La strada era turbolenta, nonostante le piccole dimensioni di quel cofano buio venivo scaraventata leggermente ad ogni curva o ad ogni buca che incontravamo; appena arrivati sentii dei passi pesanti avvicinarsi sempre più.

"Aprite." disse una voce profonda e probabilmente consumata dal troppo fumare. Sentii il cofano dare due scatti rapidi per poi essere accecata dal sole sopra di me :
"Bene, bene.. si è lei, ottimo lavoro, ora potete andare." continuò.

Due mani possenti mi presero dai fianchi per poi caricarmi come un sacco su una spalla:
"Portatela nello scantinato e lasciatele il cellulare, aspetto il suo salvatore." disse di nuovo quella voce con tono sarcastico. I miei occhi si riabituarono alla luce del sole e finalmente riuscivo a vedere chiaramente: quella voce era del padre di Cole, l'uomo che avevo conosciuto la sera prima ora era colui che  mi teneva prigioniera nella sua vecchia e trasandata casa.

"Perchè gli fate q-questo?" dissi con un filo di voce;
"Zitta! Non sei nelle condizioni di parlare, ragazzina. Un'altra parola e sarà l'ultima."  disse con tono minaccioso.
"Liberatevi di lei, buttatela nello scantinato e gettate la chiave" disse innervosito.

Detto fatto: entrata dalla porta che il giorno prima mi inquietava mi trovai davanti un salotto buio e invaso dalla puzza di fumo di sigaretta.

"Perchè prima non ci divertiamo un po', eh papà?" disse Joseph con il suo sguardo da pazzo.
"No, controllati, poi ci divertiremo con entrambi, intanto portatemi la pistola, Cole sarà qui per cena." disse ridendo.
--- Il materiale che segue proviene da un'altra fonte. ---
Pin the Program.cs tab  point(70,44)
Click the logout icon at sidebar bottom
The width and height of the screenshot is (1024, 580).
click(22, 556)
Avevo ancora il telefono ma non avrei chiamato Cole,  era una trappola ed io ero l'esca.

"Walter! Vieni qua!" urlò l'uomo.
"Si, papà?" disse il ragazzo.
" Portala nello scantinato e tienila d'occhio,  se inizia a darti fastidio sei libero di ucciderla, viva o morta, Cole verrà a riprendersela comunque." continuò.

Lui annuii e mi trascinò in una porta gialla, poi per delle scale di legno scricchiolanti e infine mi fece sedere su uno sgabello.

"Non muoverti, non voglio farti del male, ma se mio padre scopre che sei fuggita ucciderá te e poi me." disse sottovoce.